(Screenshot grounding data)
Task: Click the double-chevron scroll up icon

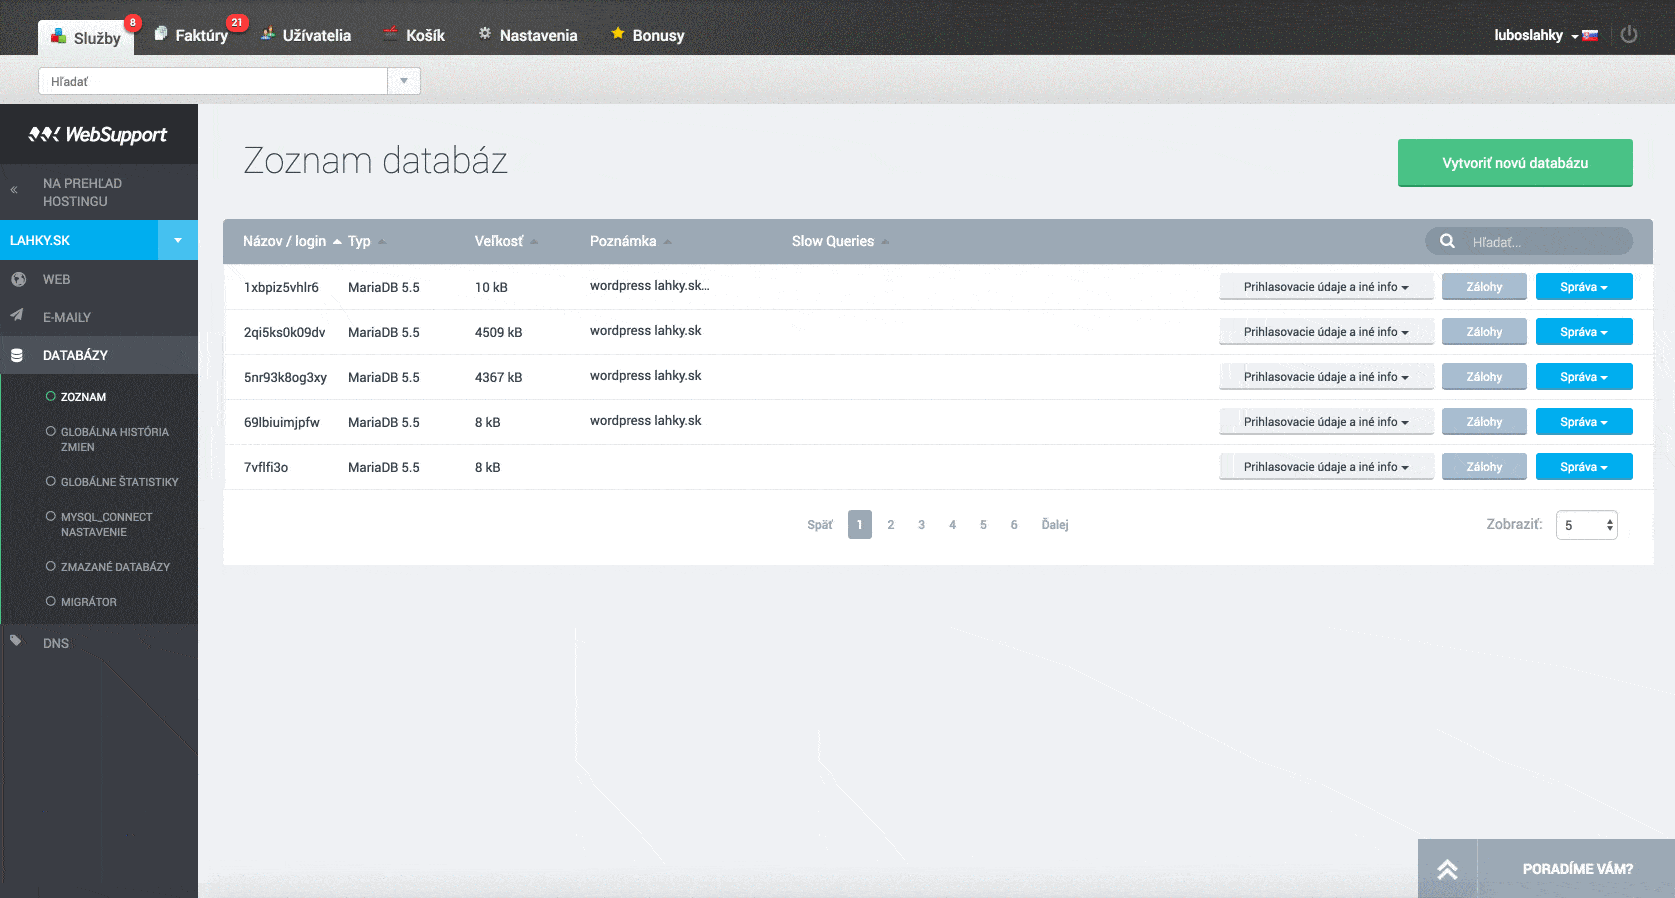Action: pyautogui.click(x=1447, y=869)
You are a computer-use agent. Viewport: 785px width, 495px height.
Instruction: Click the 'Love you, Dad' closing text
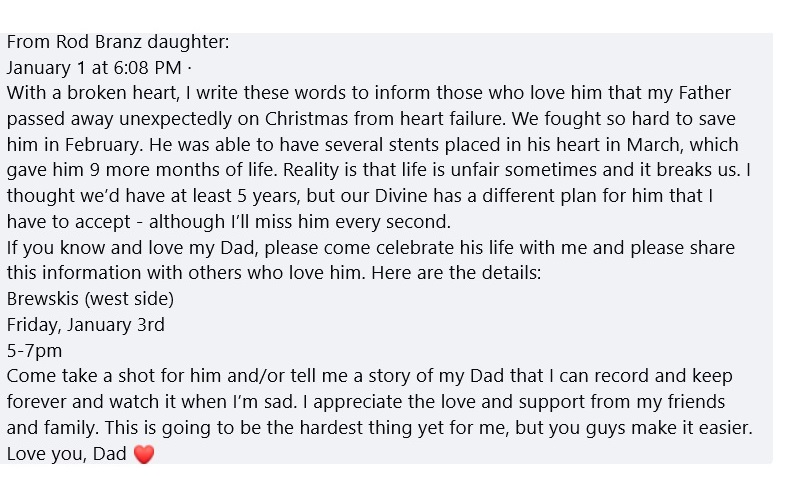[x=67, y=453]
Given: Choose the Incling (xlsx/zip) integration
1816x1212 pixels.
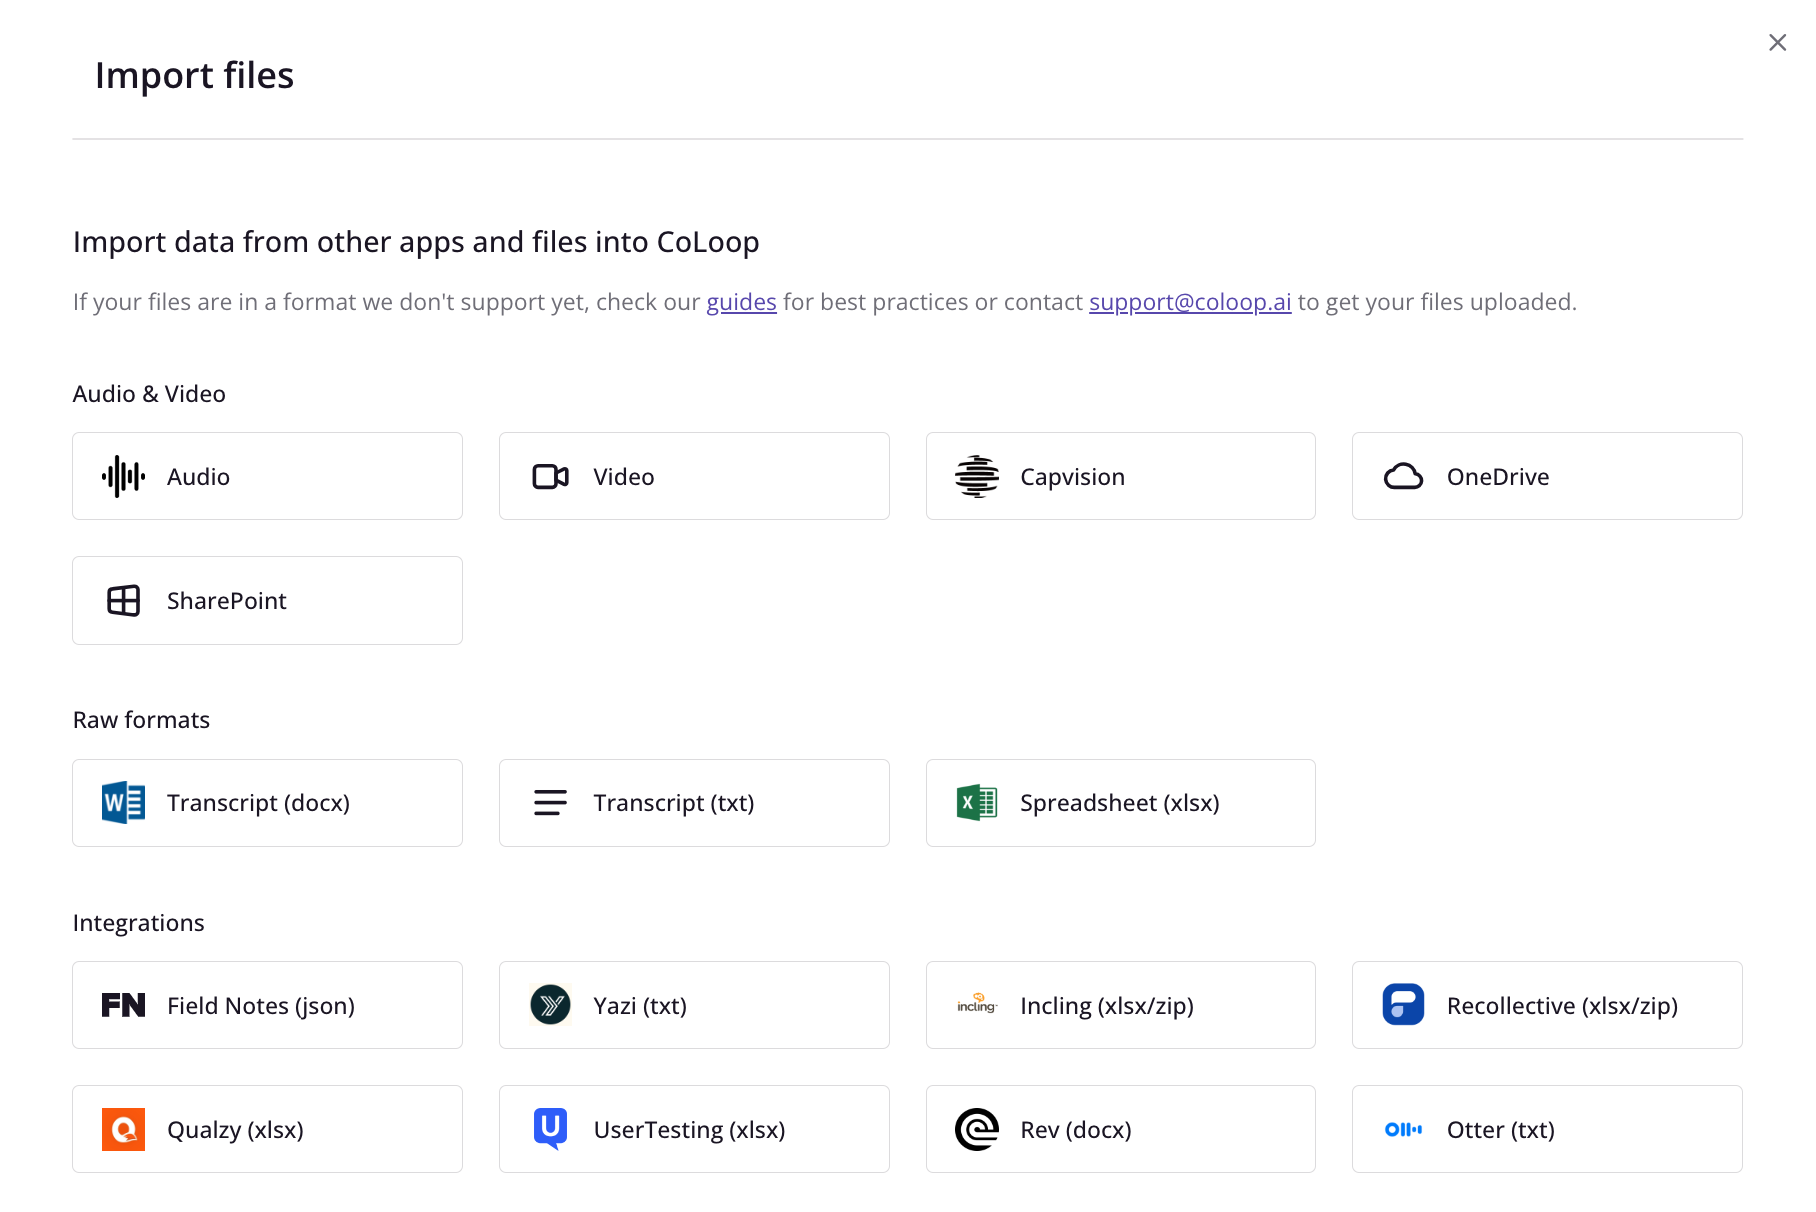Looking at the screenshot, I should tap(1120, 1005).
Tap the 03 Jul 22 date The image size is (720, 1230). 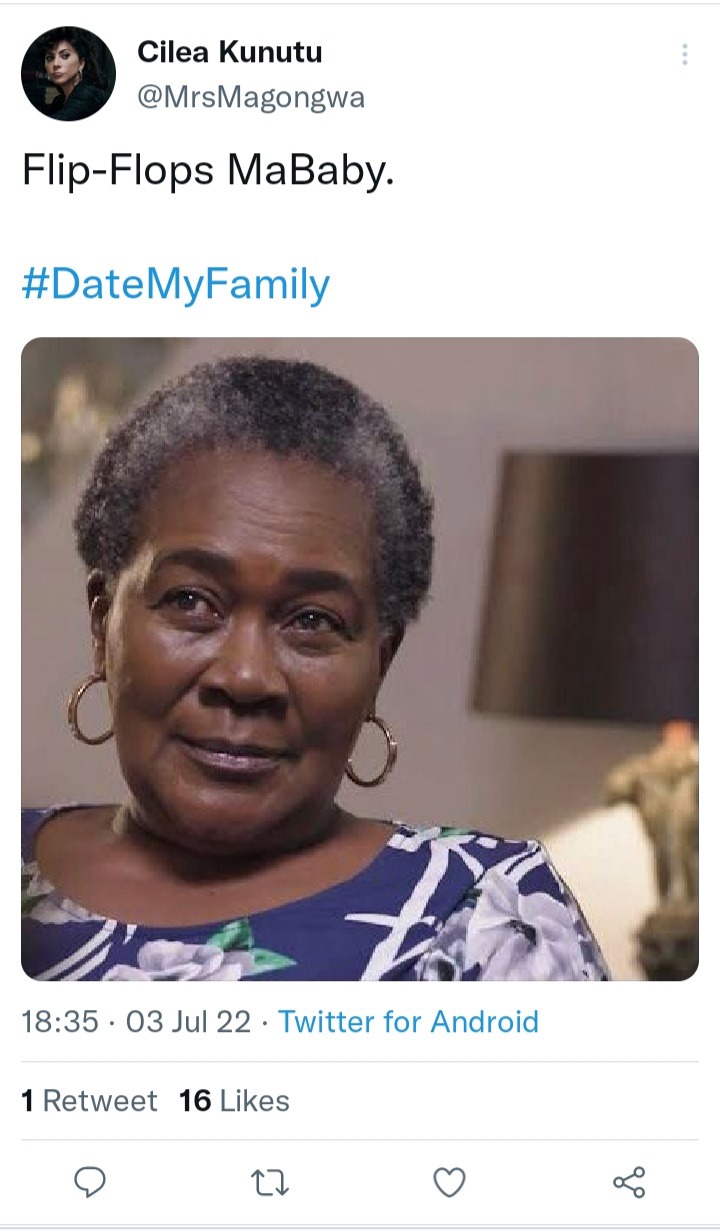pos(188,1022)
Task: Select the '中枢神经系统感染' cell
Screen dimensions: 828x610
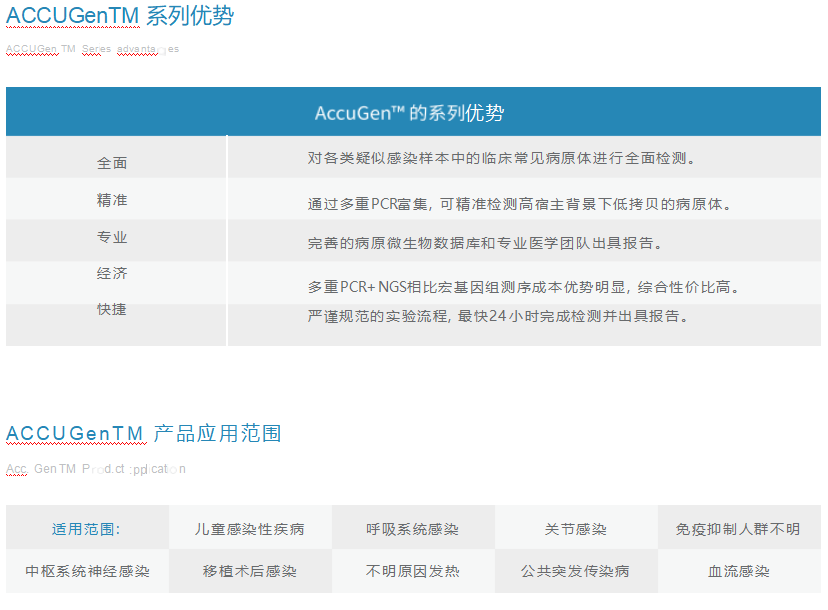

What is being asked: Begin at the line containing "Task: Select the '中枢神经系统感染' cell" and stop at the last line of the data. Repeat only those lines, exactly, and leave out the pictures.

Answer box:
Task: Select the '中枢神经系统感染' cell
Screen dimensions: 828x610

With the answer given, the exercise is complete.